● **Exercise requirements**
Rewrite all of the records below, replacing every occurrence of "icon" with "button" and keeping everything else unchanged. Leave the pictures out.

● **Records supplied**
========================================

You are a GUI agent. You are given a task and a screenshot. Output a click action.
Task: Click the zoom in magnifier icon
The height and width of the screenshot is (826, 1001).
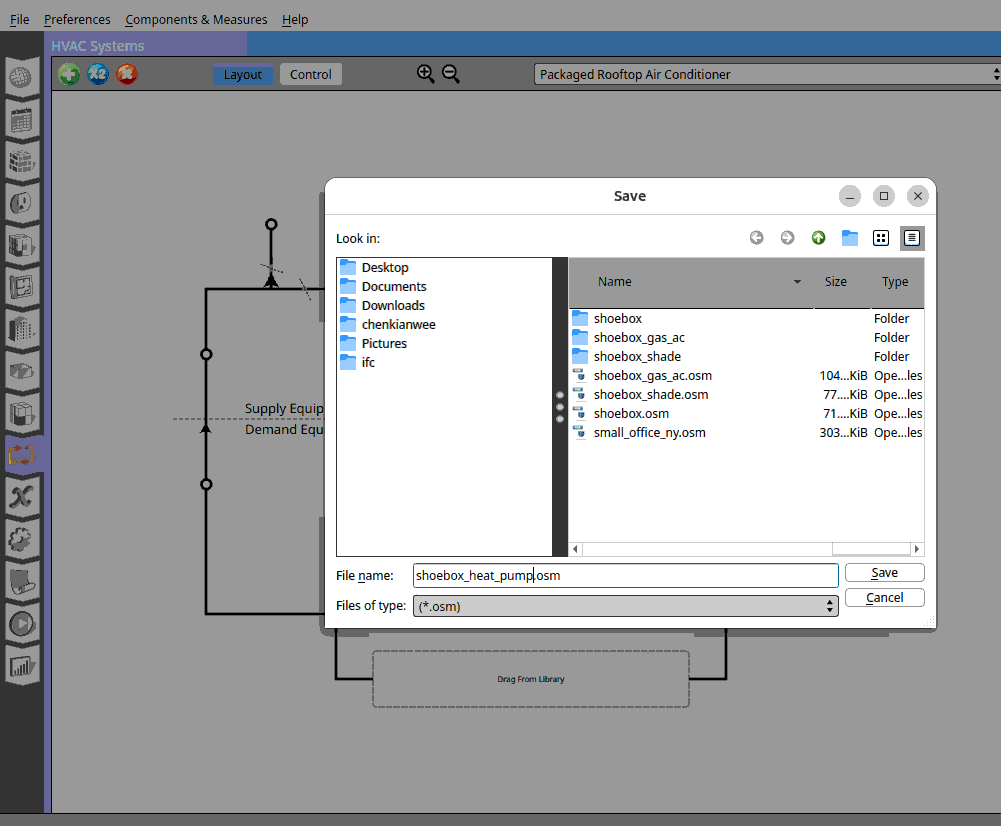click(426, 74)
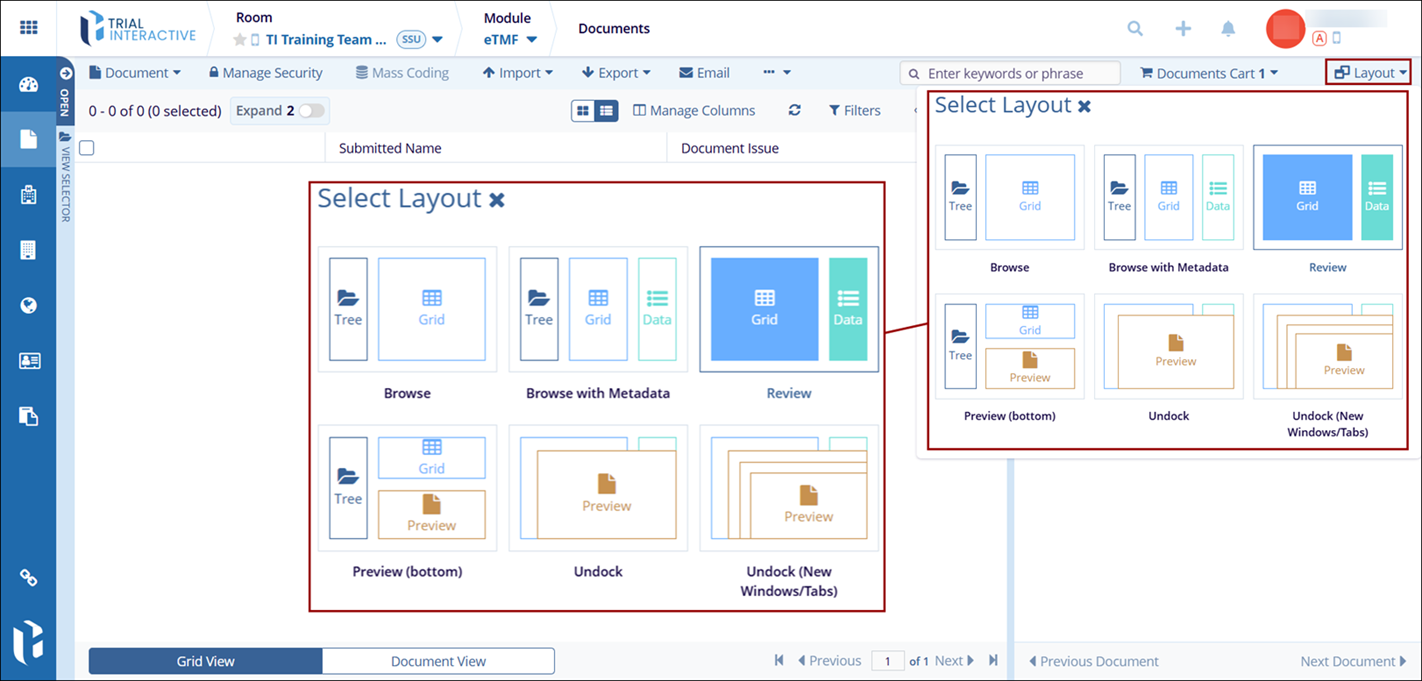Viewport: 1422px width, 681px height.
Task: Toggle the Expand switch
Action: 311,111
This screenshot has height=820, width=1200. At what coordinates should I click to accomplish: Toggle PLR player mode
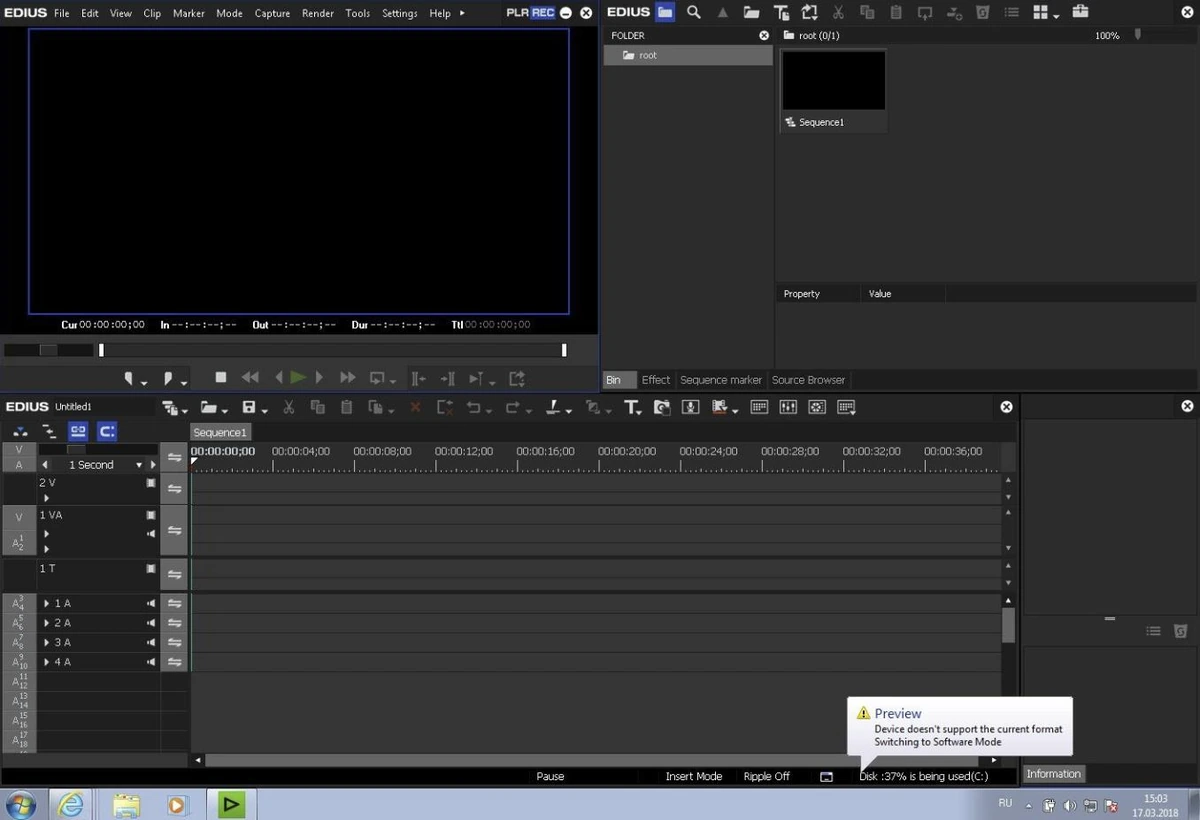pos(517,13)
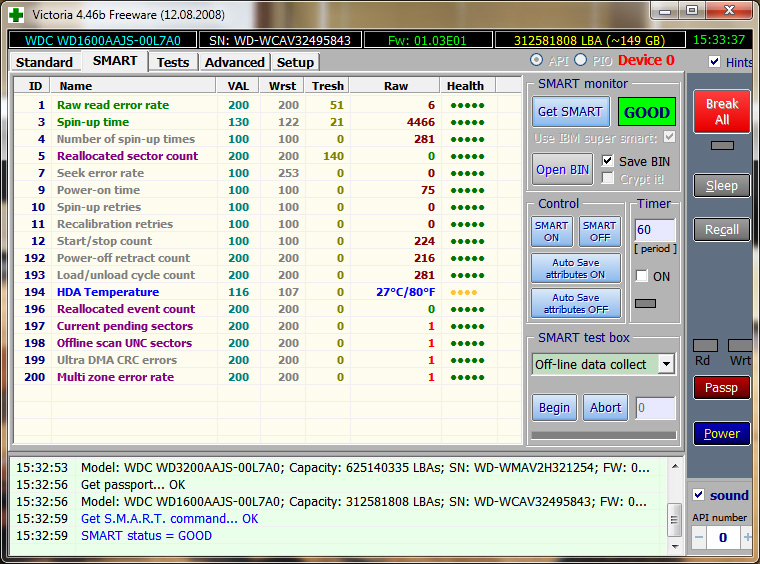This screenshot has width=760, height=564.
Task: Uncheck the Save BIN checkbox
Action: click(x=608, y=161)
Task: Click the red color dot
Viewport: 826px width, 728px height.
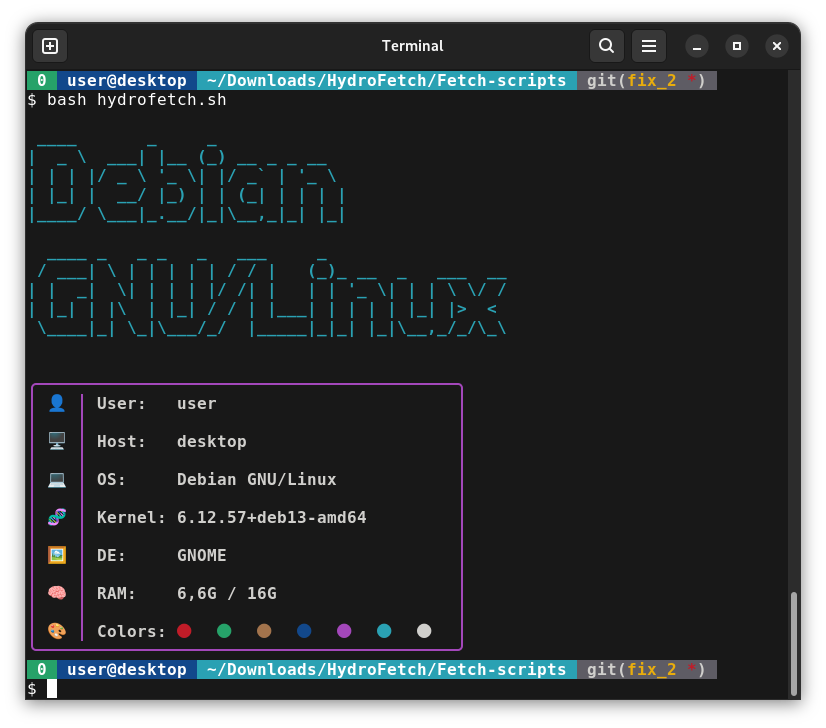Action: point(184,631)
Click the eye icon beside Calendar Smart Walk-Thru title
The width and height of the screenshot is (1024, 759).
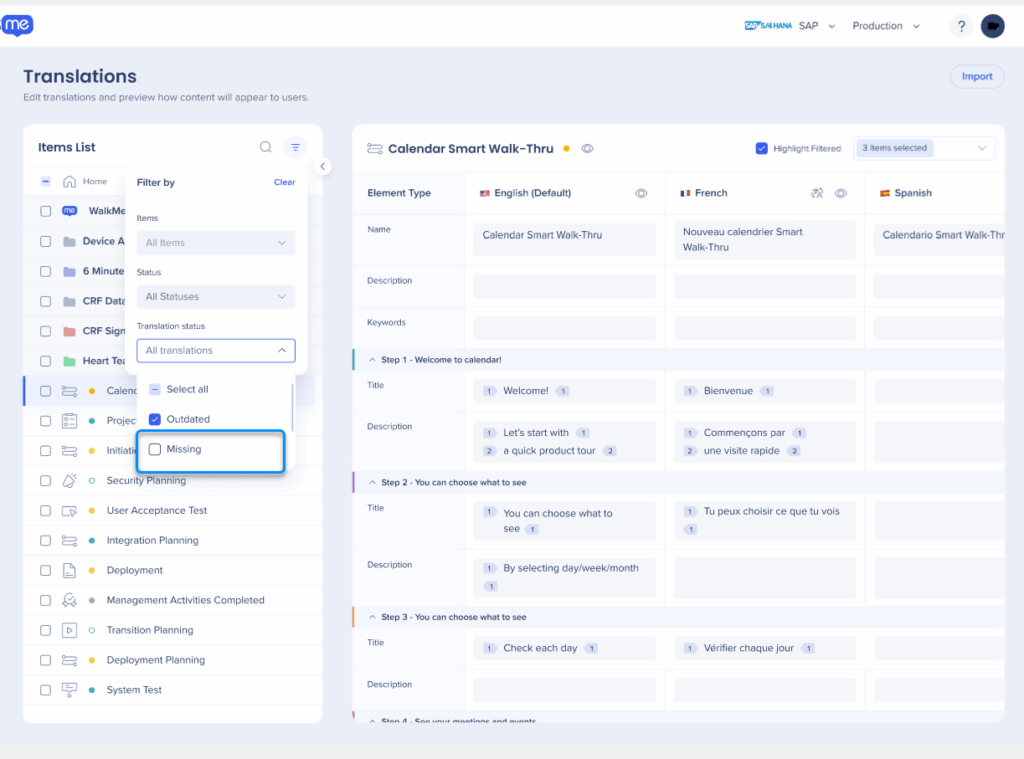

========================================

● **Exercise answer**
You are a GUI agent. You are given a task and a screenshot. Output a click action.
Task: Click the zoom in magnifier button
The height and width of the screenshot is (826, 1001).
click(426, 74)
Viewport: 1422px width, 681px height.
Task: Toggle the Expand switch
Action: 311,111
This screenshot has height=820, width=1200. At what coordinates should I click to accomplish: Toggle PLR player mode
pos(517,13)
This screenshot has width=760, height=564.
Task: Uncheck the Save BIN checkbox
Action: click(x=608, y=161)
Task: Click the red color dot
Viewport: 826px width, 728px height.
Action: point(184,631)
Click the eye button beside Calendar Smart Walk-Thru title
The width and height of the screenshot is (1024, 759).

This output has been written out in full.